A line below contains "Outillage (25, 2024)", and a later one contains "Diorama (190, 1175)". Repeat both, with every line between them, exactly.

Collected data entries
== == ==
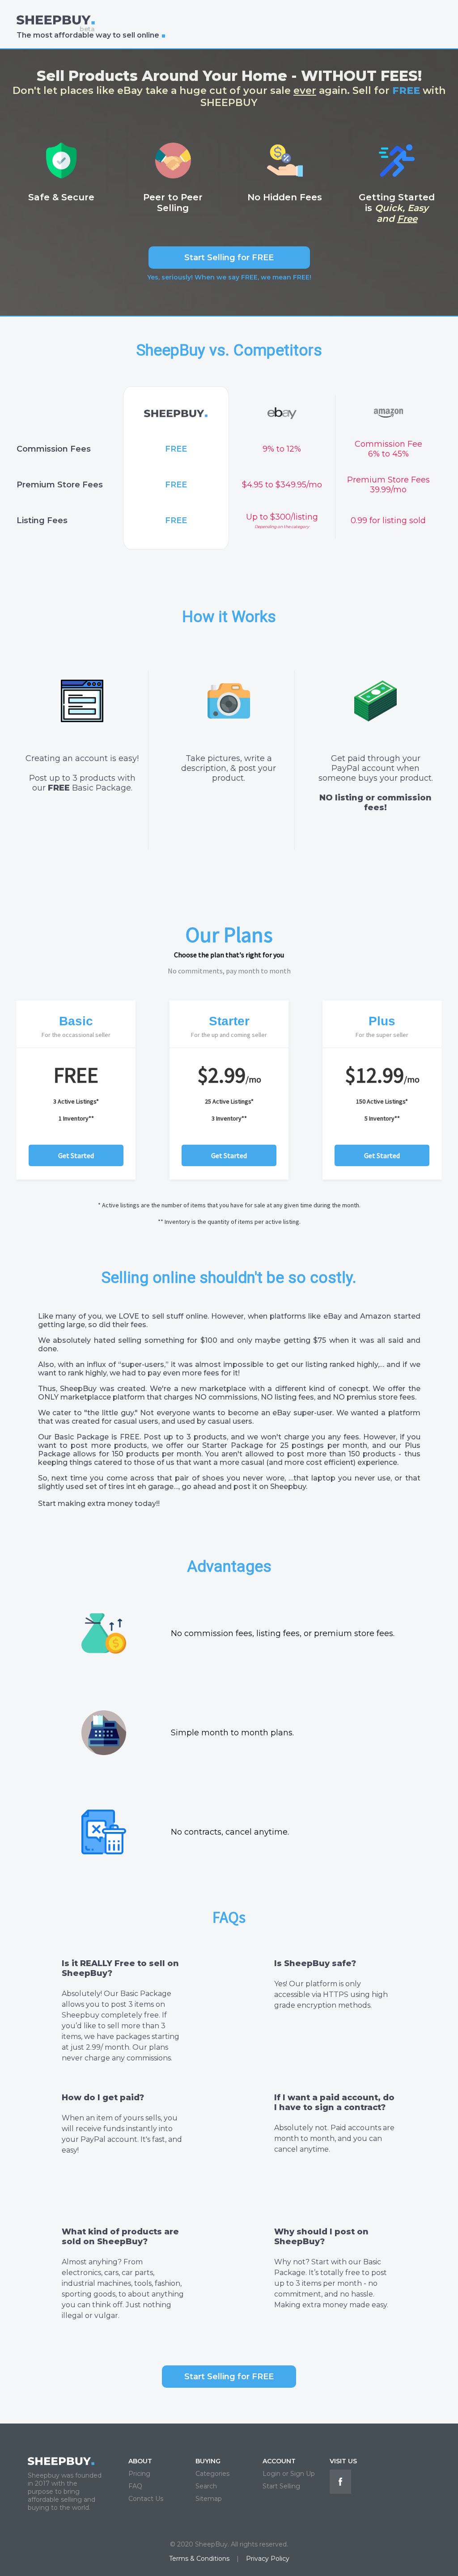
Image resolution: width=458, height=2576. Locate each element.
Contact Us (145, 2499)
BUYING (208, 2461)
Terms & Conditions (199, 2559)
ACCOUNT (279, 2461)
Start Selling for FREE (229, 257)
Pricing (139, 2474)
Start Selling (281, 2486)
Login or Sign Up (289, 2474)
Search (206, 2486)
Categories (212, 2474)
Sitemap (208, 2499)
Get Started (76, 1155)
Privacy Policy (267, 2559)
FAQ (135, 2486)
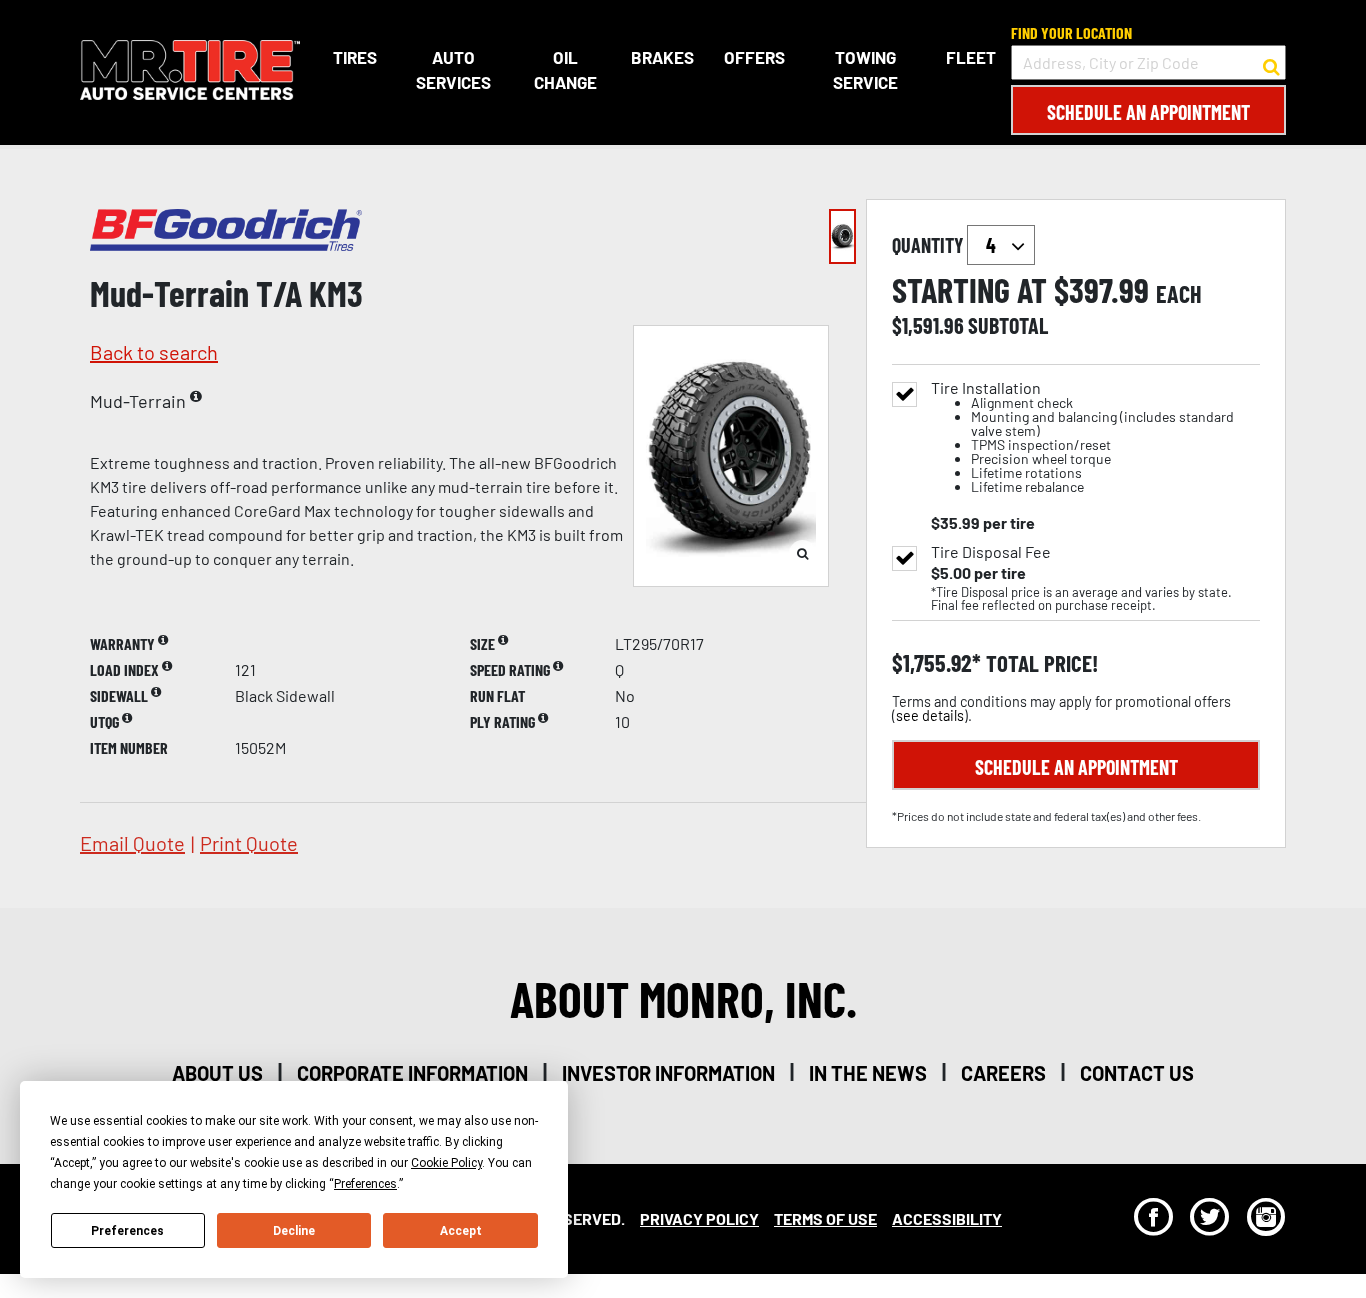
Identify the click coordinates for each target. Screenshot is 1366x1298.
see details (930, 715)
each (1179, 294)
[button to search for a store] (1271, 63)
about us (217, 1073)
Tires (355, 57)
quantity (929, 245)
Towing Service (865, 70)
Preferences (127, 1231)
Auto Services (453, 70)
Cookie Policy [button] (446, 1163)
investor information (668, 1073)
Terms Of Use (825, 1218)
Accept (461, 1231)
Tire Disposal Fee (991, 552)
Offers (754, 57)
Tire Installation (1082, 437)
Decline (294, 1231)
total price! (1039, 663)
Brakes (662, 57)
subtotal (1008, 325)
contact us (1137, 1073)
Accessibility (947, 1218)
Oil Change (565, 70)
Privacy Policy (699, 1218)
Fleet (971, 57)
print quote (249, 843)
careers (1003, 1073)
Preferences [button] (365, 1184)
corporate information (412, 1073)
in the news (868, 1073)
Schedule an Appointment (1148, 112)
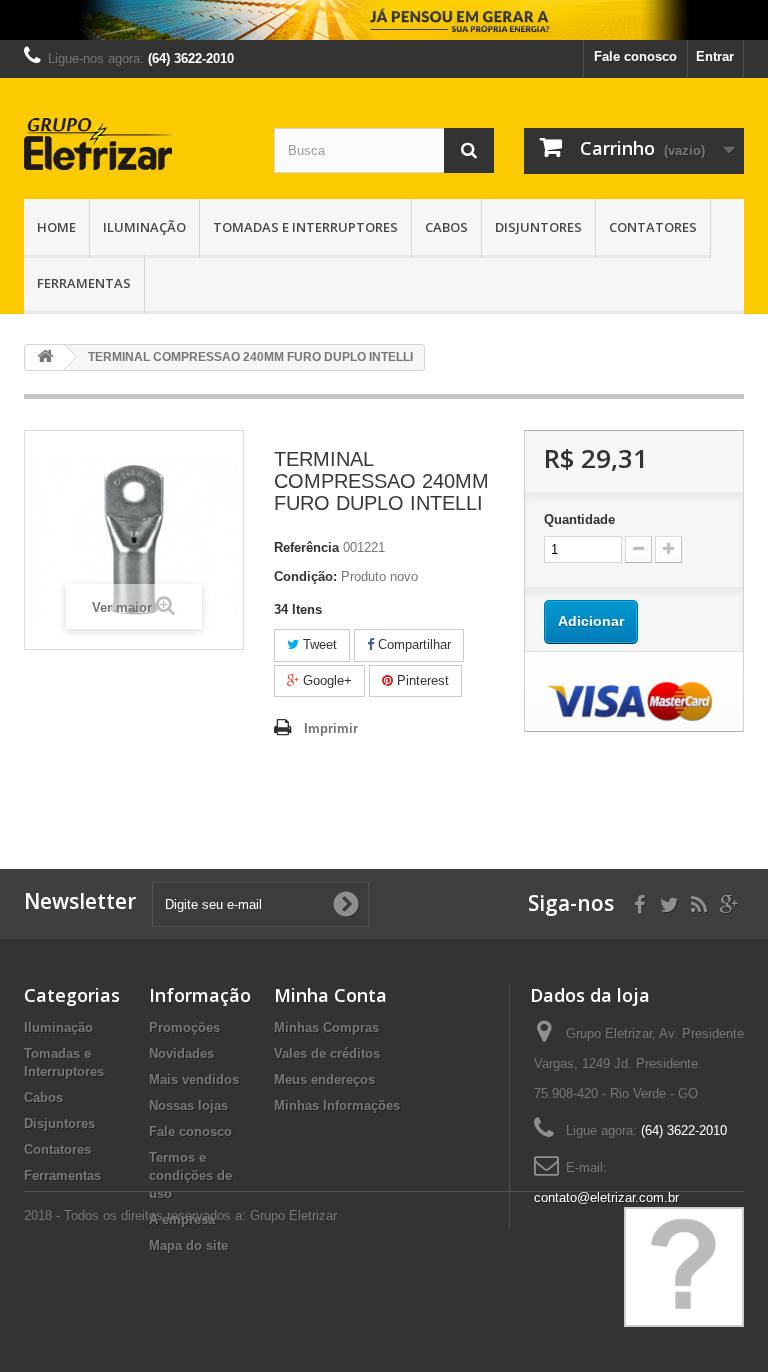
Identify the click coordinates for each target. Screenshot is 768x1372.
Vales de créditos (327, 1053)
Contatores (653, 227)
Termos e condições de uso (190, 1175)
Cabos (446, 227)
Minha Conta (330, 995)
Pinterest (421, 680)
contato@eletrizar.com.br (606, 1197)
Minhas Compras (326, 1027)
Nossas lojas (188, 1105)
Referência (306, 547)
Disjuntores (538, 227)
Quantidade (579, 519)
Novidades (181, 1053)
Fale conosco (635, 56)
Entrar (715, 56)
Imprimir (331, 728)
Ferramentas (84, 283)
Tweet (318, 644)
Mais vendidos (194, 1079)
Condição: (305, 576)
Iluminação (144, 227)
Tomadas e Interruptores (305, 227)
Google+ (325, 680)
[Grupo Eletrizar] (134, 144)
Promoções (184, 1027)
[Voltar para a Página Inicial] (45, 357)
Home (56, 227)
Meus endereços (324, 1079)
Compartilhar (412, 644)
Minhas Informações (337, 1105)
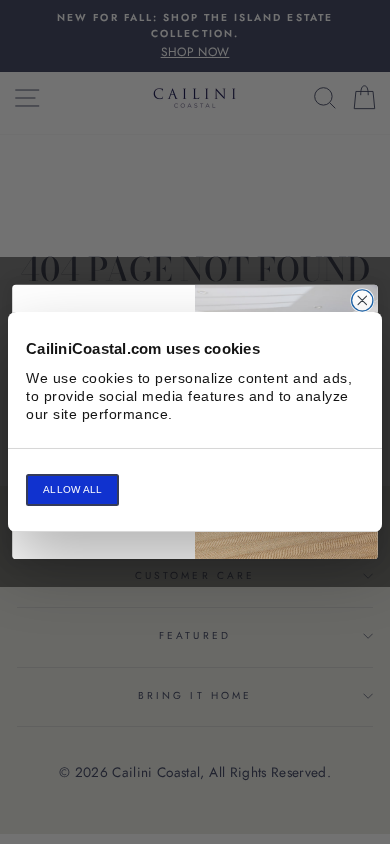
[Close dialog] (362, 300)
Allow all (72, 489)
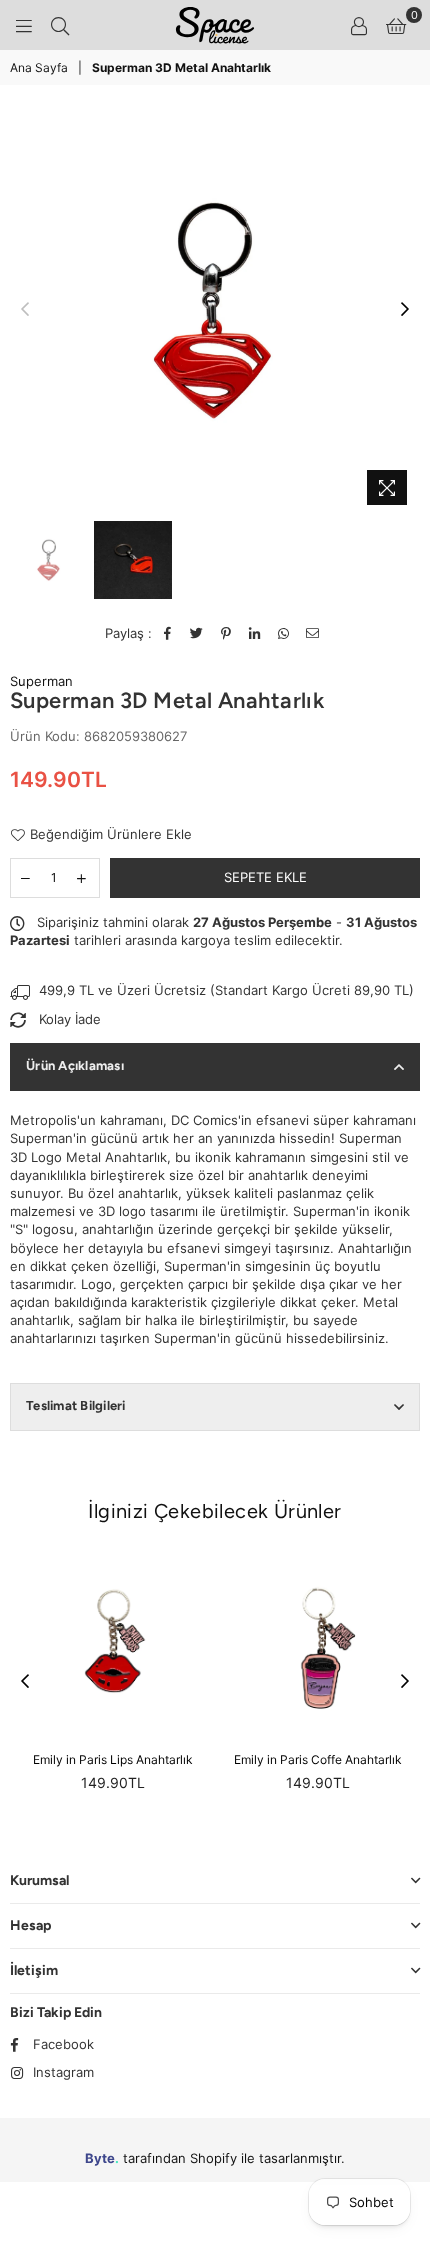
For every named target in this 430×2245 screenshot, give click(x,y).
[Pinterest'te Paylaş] (226, 633)
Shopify (213, 2158)
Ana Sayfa (39, 67)
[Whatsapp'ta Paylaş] (284, 633)
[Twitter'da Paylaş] (197, 633)
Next (405, 310)
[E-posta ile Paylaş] (313, 633)
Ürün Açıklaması (75, 1065)
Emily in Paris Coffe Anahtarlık (318, 1759)
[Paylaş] (255, 633)
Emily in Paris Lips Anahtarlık (113, 1759)
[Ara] (60, 25)
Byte (100, 2158)
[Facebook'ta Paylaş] (168, 633)
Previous (25, 310)
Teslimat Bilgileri (76, 1405)
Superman (41, 681)
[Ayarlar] (359, 25)
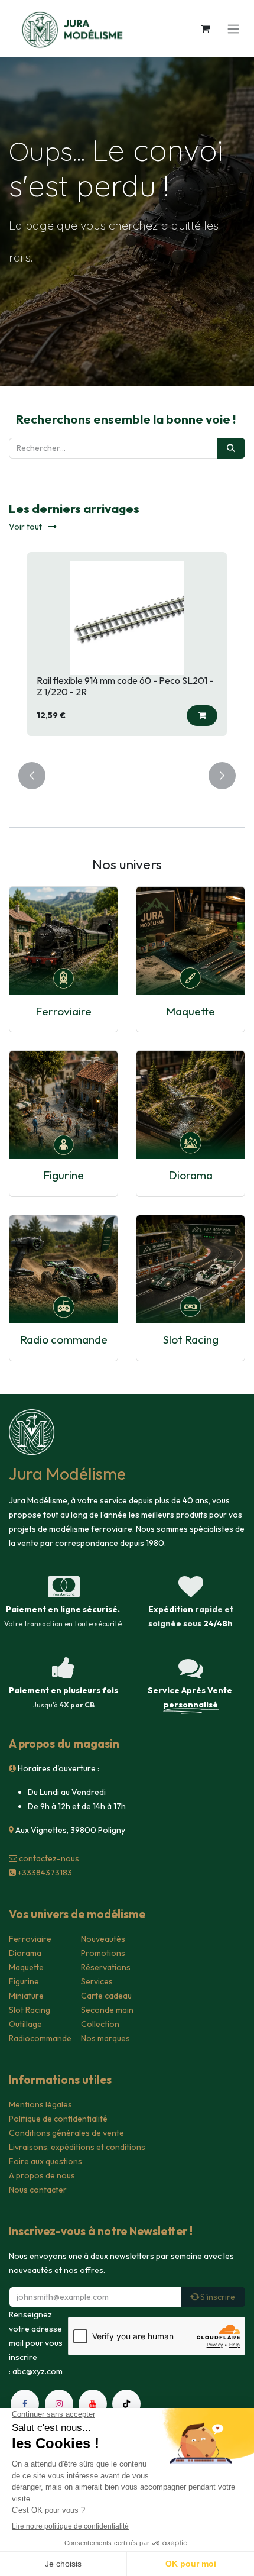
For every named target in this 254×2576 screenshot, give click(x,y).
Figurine (63, 1175)
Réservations (106, 1967)
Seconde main (107, 2009)
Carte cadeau (106, 1995)
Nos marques (105, 2038)
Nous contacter (38, 2189)
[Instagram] (59, 2404)
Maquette (190, 1011)
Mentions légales (40, 2104)
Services (97, 1981)
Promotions (103, 1953)
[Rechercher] (231, 448)
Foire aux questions (45, 2161)
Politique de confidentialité (58, 2118)
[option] (127, 650)
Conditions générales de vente (66, 2133)
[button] (202, 715)
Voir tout (26, 526)
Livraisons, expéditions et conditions (77, 2147)
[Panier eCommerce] (205, 28)
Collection (100, 2024)
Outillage (25, 2024)
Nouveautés (103, 1938)
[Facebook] (25, 2404)
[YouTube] (93, 2404)
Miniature (26, 1995)
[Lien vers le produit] (63, 941)
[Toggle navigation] (233, 28)
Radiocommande (40, 2038)
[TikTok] (126, 2404)
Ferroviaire (63, 1011)
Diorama (190, 1175)
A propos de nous (42, 2175)
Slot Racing (191, 1339)
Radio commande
== == ==
> _Answer box_:
Outillage (25, 2024)
Nouveautés (103, 1938)
[Facebook] (25, 2404)
[YouTube] (93, 2404)
Miniature (26, 1995)
[Lien vers le produit] (63, 941)
[Toggle navigation] (233, 28)
Radiocommande (40, 2038)
[TikTok] (126, 2404)
Ferroviaire (63, 1011)
Diorama (190, 1175)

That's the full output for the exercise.